# [Description of the task]
The string "column" appears in some lines of the entries that follow; copy each such line.

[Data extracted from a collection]
....................

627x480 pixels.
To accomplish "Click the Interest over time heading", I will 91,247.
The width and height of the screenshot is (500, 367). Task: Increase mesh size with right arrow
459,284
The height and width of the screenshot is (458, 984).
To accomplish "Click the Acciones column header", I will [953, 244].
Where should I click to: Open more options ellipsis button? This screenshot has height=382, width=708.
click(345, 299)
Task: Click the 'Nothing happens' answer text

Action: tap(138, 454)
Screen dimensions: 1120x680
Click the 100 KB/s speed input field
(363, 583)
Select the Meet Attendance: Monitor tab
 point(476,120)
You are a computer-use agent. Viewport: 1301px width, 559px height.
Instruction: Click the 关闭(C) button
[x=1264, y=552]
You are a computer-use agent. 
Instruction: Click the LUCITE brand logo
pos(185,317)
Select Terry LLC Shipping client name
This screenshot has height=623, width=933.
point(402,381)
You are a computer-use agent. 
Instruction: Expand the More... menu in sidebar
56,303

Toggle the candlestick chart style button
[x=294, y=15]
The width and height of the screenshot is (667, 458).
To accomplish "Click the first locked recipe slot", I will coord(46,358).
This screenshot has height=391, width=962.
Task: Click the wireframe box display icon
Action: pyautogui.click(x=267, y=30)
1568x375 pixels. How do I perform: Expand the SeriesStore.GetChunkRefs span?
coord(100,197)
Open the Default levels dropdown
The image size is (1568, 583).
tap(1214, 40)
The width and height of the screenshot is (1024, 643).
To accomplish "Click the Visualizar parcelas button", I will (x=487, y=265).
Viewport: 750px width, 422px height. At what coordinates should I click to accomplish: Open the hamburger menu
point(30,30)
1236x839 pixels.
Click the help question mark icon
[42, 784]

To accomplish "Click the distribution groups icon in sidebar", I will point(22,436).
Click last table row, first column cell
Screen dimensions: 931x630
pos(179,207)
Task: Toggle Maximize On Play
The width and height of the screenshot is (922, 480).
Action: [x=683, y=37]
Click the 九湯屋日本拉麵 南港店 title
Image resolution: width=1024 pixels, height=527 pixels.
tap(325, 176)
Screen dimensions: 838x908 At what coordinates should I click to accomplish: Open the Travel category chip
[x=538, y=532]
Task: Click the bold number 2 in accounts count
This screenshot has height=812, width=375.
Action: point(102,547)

....................

# [Answer space]
To accomplish "Click the Acciones column header", I will [953, 244].
Click last table row, first column cell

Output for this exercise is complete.